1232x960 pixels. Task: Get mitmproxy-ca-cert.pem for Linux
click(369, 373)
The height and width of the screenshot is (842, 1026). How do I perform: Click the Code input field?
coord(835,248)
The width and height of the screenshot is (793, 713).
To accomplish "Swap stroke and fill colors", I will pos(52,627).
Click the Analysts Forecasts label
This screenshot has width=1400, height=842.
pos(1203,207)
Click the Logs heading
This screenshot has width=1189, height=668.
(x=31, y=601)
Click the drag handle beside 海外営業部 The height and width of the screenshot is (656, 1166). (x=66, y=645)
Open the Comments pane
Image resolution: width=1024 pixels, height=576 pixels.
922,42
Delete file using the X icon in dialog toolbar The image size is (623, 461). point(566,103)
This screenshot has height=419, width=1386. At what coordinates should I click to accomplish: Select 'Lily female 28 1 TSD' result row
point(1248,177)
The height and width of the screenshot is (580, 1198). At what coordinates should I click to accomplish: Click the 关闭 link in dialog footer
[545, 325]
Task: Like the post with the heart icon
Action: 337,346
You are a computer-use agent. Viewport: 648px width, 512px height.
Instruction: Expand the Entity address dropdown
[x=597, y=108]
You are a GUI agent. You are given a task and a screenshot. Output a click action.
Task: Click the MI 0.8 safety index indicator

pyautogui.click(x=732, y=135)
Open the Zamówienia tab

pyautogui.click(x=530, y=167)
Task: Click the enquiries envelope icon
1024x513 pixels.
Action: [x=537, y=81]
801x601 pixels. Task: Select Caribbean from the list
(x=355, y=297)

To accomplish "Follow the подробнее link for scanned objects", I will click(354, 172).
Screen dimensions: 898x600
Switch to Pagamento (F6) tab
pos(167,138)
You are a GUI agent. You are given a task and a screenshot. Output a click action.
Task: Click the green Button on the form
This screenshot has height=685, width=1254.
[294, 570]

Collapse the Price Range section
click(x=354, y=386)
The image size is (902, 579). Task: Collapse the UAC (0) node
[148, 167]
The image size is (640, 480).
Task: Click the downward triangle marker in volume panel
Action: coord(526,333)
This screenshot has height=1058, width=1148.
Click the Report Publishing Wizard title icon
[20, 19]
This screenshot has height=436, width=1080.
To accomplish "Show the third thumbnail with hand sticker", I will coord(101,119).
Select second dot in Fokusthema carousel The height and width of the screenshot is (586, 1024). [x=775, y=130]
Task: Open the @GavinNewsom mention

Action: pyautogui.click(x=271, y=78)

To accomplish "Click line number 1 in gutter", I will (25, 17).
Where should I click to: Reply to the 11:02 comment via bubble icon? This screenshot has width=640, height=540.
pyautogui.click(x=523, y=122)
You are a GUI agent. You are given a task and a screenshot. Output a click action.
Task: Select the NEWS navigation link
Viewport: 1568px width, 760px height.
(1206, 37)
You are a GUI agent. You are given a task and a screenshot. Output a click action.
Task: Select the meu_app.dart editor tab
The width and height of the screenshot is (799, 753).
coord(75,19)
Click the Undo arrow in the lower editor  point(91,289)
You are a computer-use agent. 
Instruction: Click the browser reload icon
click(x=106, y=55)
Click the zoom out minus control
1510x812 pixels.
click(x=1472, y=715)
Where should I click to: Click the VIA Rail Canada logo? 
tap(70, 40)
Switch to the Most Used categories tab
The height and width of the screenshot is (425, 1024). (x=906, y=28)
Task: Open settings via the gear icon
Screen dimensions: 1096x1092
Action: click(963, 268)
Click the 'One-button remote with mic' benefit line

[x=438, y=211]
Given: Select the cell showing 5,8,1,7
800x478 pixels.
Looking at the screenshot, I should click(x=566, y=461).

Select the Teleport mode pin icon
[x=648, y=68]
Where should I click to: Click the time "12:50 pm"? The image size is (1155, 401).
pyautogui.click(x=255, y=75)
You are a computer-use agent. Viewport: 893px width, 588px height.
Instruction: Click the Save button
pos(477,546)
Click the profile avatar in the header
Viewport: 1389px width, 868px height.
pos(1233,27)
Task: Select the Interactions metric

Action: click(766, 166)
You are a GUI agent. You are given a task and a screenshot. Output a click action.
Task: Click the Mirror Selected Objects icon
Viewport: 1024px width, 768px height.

▶ Task brief:
Revise the rows above by replacing "GUI agent" with "desktop agent" wherever it occurs, leaving everything else unchanged.

▶ Full output:
1232x960 pixels. Task: Get mitmproxy-ca-cert.pem for Linux
click(369, 373)
The height and width of the screenshot is (842, 1026). How do I perform: Click the Code input field?
coord(835,248)
The width and height of the screenshot is (793, 713).
To accomplish "Swap stroke and fill colors", I will pos(52,627).
Click the Analysts Forecasts label
This screenshot has width=1400, height=842.
pos(1203,207)
Click the Logs heading
This screenshot has width=1189, height=668.
(x=31, y=601)
Click the drag handle beside 海外営業部 The height and width of the screenshot is (656, 1166). (x=66, y=645)
Open the Comments pane
Image resolution: width=1024 pixels, height=576 pixels.
922,42
Delete file using the X icon in dialog toolbar The image size is (623, 461). point(566,103)
This screenshot has height=419, width=1386. At what coordinates should I click to accomplish: Select 'Lily female 28 1 TSD' result row
point(1248,177)
The height and width of the screenshot is (580, 1198). At what coordinates should I click to accomplish: Click the 关闭 link in dialog footer
[545, 325]
Task: Like the post with the heart icon
Action: 337,346
You are a computer-use agent. Viewport: 648px width, 512px height.
Instruction: Expand the Entity address dropdown
[x=597, y=108]
You are a desktop agent. You are given a task and a screenshot. Output a click action.
Task: Click the MI 0.8 safety index indicator

pyautogui.click(x=732, y=135)
Open the Zamówienia tab

pyautogui.click(x=530, y=167)
Task: Click the enquiries envelope icon
1024x513 pixels.
Action: [x=537, y=81]
801x601 pixels. Task: Select Caribbean from the list
(x=355, y=297)

To accomplish "Follow the подробнее link for scanned objects", I will click(354, 172).
Screen dimensions: 898x600
Switch to Pagamento (F6) tab
pos(167,138)
You are a desktop agent. You are given a task and a screenshot. Output a click action.
Task: Click the green Button on the form
This screenshot has height=685, width=1254.
[294, 570]

Collapse the Price Range section
click(x=354, y=386)
The image size is (902, 579). Task: Collapse the UAC (0) node
[148, 167]
The image size is (640, 480).
Task: Click the downward triangle marker in volume panel
Action: coord(526,333)
This screenshot has height=1058, width=1148.
Click the Report Publishing Wizard title icon
[20, 19]
This screenshot has height=436, width=1080.
To accomplish "Show the third thumbnail with hand sticker", I will coord(101,119).
Select second dot in Fokusthema carousel The height and width of the screenshot is (586, 1024). [x=775, y=130]
Task: Open the @GavinNewsom mention

Action: pyautogui.click(x=271, y=78)

To accomplish "Click line number 1 in gutter", I will (25, 17).
Where should I click to: Reply to the 11:02 comment via bubble icon? This screenshot has width=640, height=540.
pyautogui.click(x=523, y=122)
You are a desktop agent. You are given a task and a screenshot. Output a click action.
Task: Select the NEWS navigation link
Viewport: 1568px width, 760px height.
(1206, 37)
You are a desktop agent. You are given a task and a screenshot. Output a click action.
Task: Select the meu_app.dart editor tab
The width and height of the screenshot is (799, 753).
coord(75,19)
Click the Undo arrow in the lower editor  point(91,289)
You are a computer-use agent. 
Instruction: Click the browser reload icon
click(x=106, y=55)
Click the zoom out minus control
1510x812 pixels.
click(x=1472, y=715)
Where should I click to: Click the VIA Rail Canada logo? 
tap(70, 40)
Switch to the Most Used categories tab
The height and width of the screenshot is (425, 1024). (x=906, y=28)
Task: Open settings via the gear icon
Screen dimensions: 1096x1092
Action: click(963, 268)
Click the 'One-button remote with mic' benefit line

[x=438, y=211]
Given: Select the cell showing 5,8,1,7
800x478 pixels.
Looking at the screenshot, I should click(x=566, y=461).

Select the Teleport mode pin icon
[x=648, y=68]
Where should I click to: Click the time "12:50 pm"? The image size is (1155, 401).
pyautogui.click(x=255, y=75)
You are a computer-use agent. Viewport: 893px width, 588px height.
Instruction: Click the Save button
pos(477,546)
Click the profile avatar in the header
Viewport: 1389px width, 868px height.
pos(1233,27)
Task: Select the Interactions metric

Action: click(766, 166)
You are a desktop agent. You are given a task and a screenshot. Output a click action.
Task: Click the Mirror Selected Objects icon
Viewport: 1024px width, 768px height.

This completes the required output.